[Opening Supplied entries section]

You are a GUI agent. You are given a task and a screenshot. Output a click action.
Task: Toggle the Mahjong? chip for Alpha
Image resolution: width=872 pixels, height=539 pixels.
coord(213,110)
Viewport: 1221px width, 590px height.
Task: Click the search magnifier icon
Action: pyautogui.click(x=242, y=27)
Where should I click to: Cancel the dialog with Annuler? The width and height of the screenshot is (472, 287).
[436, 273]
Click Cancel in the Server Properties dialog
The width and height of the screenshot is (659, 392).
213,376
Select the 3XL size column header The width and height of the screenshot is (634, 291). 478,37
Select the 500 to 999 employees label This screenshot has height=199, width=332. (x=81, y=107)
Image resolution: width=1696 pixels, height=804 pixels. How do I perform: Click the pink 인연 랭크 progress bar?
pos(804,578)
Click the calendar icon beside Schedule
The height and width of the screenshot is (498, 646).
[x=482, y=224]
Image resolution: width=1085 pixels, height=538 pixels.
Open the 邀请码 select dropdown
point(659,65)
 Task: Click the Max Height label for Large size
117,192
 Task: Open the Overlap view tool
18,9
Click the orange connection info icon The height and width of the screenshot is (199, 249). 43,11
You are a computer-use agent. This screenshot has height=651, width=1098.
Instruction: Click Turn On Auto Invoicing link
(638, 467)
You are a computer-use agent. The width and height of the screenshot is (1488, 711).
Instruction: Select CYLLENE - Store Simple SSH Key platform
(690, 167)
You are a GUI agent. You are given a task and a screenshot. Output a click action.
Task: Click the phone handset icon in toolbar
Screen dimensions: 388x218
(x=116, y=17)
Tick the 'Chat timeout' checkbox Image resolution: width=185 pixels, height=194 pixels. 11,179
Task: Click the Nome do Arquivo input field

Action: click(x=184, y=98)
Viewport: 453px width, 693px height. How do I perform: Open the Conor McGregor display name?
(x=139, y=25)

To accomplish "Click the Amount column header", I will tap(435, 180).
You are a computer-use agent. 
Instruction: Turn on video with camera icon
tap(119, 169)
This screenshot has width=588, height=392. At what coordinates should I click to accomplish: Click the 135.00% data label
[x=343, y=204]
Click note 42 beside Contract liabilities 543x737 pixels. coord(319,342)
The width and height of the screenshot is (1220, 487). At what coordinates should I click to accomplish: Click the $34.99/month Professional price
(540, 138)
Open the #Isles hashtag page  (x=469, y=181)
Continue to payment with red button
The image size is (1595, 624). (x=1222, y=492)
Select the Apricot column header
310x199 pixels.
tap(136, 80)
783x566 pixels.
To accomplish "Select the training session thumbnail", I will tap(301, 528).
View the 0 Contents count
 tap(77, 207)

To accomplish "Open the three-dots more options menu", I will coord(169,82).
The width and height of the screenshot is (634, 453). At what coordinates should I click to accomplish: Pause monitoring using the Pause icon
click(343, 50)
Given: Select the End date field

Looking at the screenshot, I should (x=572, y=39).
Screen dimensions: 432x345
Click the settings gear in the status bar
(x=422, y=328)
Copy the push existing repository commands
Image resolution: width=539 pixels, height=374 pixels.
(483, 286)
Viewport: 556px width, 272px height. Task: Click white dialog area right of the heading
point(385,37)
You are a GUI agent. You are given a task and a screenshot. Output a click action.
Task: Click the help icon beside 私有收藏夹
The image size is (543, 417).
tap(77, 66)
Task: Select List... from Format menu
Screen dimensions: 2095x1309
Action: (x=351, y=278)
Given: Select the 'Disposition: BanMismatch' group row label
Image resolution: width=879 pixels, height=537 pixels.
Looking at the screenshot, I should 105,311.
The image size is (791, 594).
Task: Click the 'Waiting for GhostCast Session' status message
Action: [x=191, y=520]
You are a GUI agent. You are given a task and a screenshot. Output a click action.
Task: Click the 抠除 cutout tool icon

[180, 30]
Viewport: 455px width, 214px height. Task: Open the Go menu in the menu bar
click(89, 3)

[Closing Supplied entries section]

◆ To do: Some of the data mentions "computer". Copy every line where it does.

◆ Answer below:
You are a computer-use agent. This screenshot has height=651, width=1098.
You are a computer-use agent. The width and height of the screenshot is (1488, 711).
You are a computer-use agent. 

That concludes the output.